The Brother Who Is With the Writer
[1] And now, when I have said a few words about the brother who has been with me from youth until this day, I will end my tale. I know that for a long time he has not eaten from desire nor fasted from desire. I consider that he has conquered desire of riches, the greatest part of vainglory. He is satisfied with what he has, he does not deck himself out with clothes, when despised he gives thanks, he runs risks for his close friends, he has engaged in contests with demons a thousand times and more; so that one day a demon tried to make an agreement with him and said: “Agree to sin just once, and whatever woman you mention to me in the world I will bring her to you.” [2] And again on another occasion, after buffeting him for fourteen nights, as he told me, and dragging him by the feet in the night he conversed with him audibly: “Cease worshipping Christ and I will not come near you.” But he answered and said: “This is why I worship Him and will glorify Him infinitely and adore Him, because you are utterly distasteful to me when I am thus engaged.” He has visited 106 cities and stayed in most of them, but by God’s mercy he has had nothing to do with a woman, not even in a dream, except for this contest. [3] I know that he received from an angel on three occasions the food he needed. One day, being in the inner desert and having not even a crumb, he found three loaves in his sheepskin still warm. Another time he found wine and loaves. Yet another time I learned that some one said this to him: “You are fainting; go then and receive from these men food and oil.” So he went to the man to whom this man had sent him and said: “Are you so-and-so?” And he said: “Yes; some one has ordered you to receive thirty bushels of corn and twelve pints of oil.” On behalf “of such a one I will glory,” whoever he was. I have known him often weep over men distressed by dire poverty, and he gave them all that he had except his flesh. I have known him also weep over one who had fallen into sin, and by his tears he led the fallen one to repentance. He once assured me on oath: “I prayed God that I might incite no man, especially the rich and wicked, to give me anything for my needs.”
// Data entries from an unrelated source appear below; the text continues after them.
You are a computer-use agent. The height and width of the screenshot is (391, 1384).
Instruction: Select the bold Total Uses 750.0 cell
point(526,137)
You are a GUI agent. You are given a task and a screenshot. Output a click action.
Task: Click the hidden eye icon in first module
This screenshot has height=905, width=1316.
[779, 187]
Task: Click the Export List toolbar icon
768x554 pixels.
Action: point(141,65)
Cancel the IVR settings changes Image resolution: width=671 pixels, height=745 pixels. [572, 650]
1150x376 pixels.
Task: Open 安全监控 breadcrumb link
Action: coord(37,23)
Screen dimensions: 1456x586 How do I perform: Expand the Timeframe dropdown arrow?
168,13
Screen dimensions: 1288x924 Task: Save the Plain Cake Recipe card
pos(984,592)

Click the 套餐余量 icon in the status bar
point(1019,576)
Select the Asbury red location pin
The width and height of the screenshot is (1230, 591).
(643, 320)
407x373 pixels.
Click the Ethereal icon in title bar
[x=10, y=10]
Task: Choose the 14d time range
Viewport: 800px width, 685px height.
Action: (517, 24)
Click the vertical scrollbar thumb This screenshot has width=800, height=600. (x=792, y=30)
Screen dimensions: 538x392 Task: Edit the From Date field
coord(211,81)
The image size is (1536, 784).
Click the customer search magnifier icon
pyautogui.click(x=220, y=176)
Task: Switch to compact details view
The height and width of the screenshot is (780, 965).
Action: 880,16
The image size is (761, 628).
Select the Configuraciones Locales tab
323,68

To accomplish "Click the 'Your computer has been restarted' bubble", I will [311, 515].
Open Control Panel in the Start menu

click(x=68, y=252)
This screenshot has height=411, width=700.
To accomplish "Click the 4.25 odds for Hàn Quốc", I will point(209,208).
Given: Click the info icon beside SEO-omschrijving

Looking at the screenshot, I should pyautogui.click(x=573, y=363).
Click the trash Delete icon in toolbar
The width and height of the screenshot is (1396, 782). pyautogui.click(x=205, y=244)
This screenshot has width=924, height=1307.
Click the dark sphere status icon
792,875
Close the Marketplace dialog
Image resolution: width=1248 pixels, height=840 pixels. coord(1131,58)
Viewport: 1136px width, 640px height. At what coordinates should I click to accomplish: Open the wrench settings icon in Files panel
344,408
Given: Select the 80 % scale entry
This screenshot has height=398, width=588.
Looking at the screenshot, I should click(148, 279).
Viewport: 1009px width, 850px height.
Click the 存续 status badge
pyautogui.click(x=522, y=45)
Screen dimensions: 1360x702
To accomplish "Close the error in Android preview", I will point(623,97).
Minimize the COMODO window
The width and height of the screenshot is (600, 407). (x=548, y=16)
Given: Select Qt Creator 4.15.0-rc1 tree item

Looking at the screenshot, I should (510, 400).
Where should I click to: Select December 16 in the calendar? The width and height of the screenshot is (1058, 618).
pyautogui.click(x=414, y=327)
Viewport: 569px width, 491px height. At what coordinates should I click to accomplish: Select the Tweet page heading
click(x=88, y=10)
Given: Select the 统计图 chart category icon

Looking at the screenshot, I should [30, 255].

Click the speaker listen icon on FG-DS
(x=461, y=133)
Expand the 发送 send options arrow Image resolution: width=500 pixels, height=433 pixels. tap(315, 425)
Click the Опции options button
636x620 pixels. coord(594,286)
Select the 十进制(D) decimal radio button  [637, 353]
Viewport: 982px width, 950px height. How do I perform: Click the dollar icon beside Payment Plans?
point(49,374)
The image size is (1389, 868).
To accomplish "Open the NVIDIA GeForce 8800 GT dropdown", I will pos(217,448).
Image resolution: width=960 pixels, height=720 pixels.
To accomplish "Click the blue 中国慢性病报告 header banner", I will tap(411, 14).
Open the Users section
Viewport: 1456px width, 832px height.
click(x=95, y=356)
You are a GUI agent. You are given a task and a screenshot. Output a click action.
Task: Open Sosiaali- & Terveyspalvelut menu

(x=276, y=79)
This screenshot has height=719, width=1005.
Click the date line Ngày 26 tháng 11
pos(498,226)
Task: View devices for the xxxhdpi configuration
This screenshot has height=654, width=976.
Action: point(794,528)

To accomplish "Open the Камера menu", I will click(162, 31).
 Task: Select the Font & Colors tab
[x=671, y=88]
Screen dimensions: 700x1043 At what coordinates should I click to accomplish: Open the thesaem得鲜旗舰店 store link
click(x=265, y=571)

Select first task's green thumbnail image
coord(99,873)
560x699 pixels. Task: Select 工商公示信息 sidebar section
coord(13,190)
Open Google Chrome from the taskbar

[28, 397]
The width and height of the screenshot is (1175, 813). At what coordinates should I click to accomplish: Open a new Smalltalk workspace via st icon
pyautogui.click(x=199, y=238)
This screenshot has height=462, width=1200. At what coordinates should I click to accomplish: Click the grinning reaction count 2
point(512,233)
[5] But for me it is enough to have been counted worthy of mentioning all these things which I have committed to writing. For it was not without God that your thought was stirred up to enjoin the writing of this book and the committal to writing of the lives of these saints. But you at least, most faithful servant of God, reading them with pleasure and accepting their lives and toils and so great endurance as a fitting demonstration of the resurrection, follow them eagerly, nourished with good hope, seeing the days in front of you to be shorter than those behind. [6] Pray for me, keeping yourself such as I knew you from the consulate of Tatian until this day and such as I found you when you had been chosen to be prefect of the most religious bedchamber. For a man whom such honour accompanied by riches and such power have not made incapable of the fear of God, such a one reposes on that Christ Who was told by the devil: “All these things will I give Thee if Thou wilt fall down and worship me.”